There Is No Single Style
Having consistent and beautiful app icons throughout an operating system is a beautiful dream, one that I’m sure many designers have had. But so long as app developers have to provide this icon themselves, the styles are going to vary as much as all human art does. It’s human nature, it’s an expression of individuality, a difference in taste, and a result of varying degrees of design time invested.
It might even be done intentionally for differentiation. While having an icon that blends in, fits, looks right among the other icons on the platform might make users happy, the app developers might want their icon to stand out (even if like a sore thumb), scream to the sky: look at me, my developers have families to feed, launch me.
Many attempts have been made at producing consistency where none is found, icon normalization is just one of them. Samsung phones put all icons on a squircle badge, Xiaomi phones offer multiple approaches ranging from badging and masking to replacing icons with huge icon packs to replace every icon on your homescreen.
Perhaps the most successful approach has been that of the iPhone, and probably due to the rather strict limitations imposed: no transparency, therefore no custom silhuettes. Every icon gets cropped into a rounded rectangle. Even then, icons on the iPhone differ wildly in style.
The story is the same on Windows and macOS. Windows 8 and 10 courageously tried to retire the app icon in favor of live tiles that could even be resized, so the user had more control of the aesthetics, and recommending flat white, fairly easily designed motifs:
Spot the odd one out
… but even then, no matter how specific your guidelines for app icon designs are, designers can choose to not follow them.
Even if the guidelines were enforced, I suppose, there’s no guarantee the results would be consistent.
The Why of App Icons
It’s always prudent to ask the question: what problems are we trying to solve? Why are there app icons in the first place? I suspect Microsoft asked the same question, leading them to try live tiles.
The obvious answer is that app icons exist because apps exist, and apps work in a specific way. Your operating system provides a platform on which an app runs, and it’s then the job of the app to solve problems, give information, make you productive. If you need to write text, you open a writing app. If you need to edit photos, you open a photo editing app. This is how it’s always been. But will it stay this way?
We have to go deeper!
Why did you want to write text? Why did you want to edit a photo? What happens to the text when you’re done writing, are you going to send it somewhere, publish it?

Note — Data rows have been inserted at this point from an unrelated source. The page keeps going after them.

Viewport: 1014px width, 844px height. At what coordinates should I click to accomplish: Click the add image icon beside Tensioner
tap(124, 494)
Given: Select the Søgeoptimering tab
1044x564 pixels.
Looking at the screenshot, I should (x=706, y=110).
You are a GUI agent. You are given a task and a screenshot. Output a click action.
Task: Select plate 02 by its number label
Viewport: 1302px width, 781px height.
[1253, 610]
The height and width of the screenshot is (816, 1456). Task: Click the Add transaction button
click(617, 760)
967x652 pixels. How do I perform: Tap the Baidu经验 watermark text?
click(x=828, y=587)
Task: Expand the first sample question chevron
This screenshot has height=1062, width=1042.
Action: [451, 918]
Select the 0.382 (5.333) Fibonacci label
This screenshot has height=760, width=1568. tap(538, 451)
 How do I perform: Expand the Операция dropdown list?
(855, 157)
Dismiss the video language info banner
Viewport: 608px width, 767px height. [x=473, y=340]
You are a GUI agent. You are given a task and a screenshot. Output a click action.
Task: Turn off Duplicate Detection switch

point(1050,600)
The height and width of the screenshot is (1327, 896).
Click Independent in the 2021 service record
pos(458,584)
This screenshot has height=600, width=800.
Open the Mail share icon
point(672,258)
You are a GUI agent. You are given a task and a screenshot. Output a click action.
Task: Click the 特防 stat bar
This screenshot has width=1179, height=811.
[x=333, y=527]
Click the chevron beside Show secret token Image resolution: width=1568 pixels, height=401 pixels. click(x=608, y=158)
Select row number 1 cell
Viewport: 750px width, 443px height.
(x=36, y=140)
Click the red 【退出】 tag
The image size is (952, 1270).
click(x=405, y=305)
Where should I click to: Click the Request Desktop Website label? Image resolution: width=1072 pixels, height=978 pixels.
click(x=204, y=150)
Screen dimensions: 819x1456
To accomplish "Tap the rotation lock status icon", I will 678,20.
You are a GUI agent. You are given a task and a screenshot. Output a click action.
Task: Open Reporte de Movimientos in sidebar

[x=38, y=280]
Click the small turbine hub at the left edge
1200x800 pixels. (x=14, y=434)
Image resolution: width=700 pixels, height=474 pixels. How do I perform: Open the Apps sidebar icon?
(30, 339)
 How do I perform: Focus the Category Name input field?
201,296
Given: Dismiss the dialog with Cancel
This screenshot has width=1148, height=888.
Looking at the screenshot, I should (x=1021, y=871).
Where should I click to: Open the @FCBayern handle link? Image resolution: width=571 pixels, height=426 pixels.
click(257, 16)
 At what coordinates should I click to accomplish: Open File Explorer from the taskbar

What happens to the photo when you’re done editing?
What if the operating system was intent-based instead of just a platform for a wild west of apps? You want to call someone, use the operating system dialer, but use it with WhatsApp. Want to make a reminder? Use voice actions, but save it in Evernote. Want to listen to music? Press the play button, which you mapped to Spotify instead of Apple Music.
We’re getting ahead of ourselves, and I still have that upcoming post about how apps might look in the future — Update:here’s that post. But the point is — perhaps app icons don’t really matter in the future. Perhaps the platforms of the future finally break the shackles of “a grid of icons” and relieve us of the menial tasks of jumping in and out of apps. In such a future, perhaps an app doesn’t even need an icon — perhaps the app is more like a plugin that hooks into touch points of the operating system, replacing or giving alternatives to what’s already there.
Keeping such a future in mind, it’s hard not to look at Google’s round-icon efforts and smile like a loving parent: aaw that’s so cute, bless your heart for trying!
I like round icons. I like silhouetted icons. I like really well-designed icons, and I love that Google and Microsoft are trying their best to foster consistency among app icons. But perhaps the battle won’t be relevant in a few years. There will still be good designs and bad designs, of course, but perhaps that battle won’t be fought on your homescreen or desktop.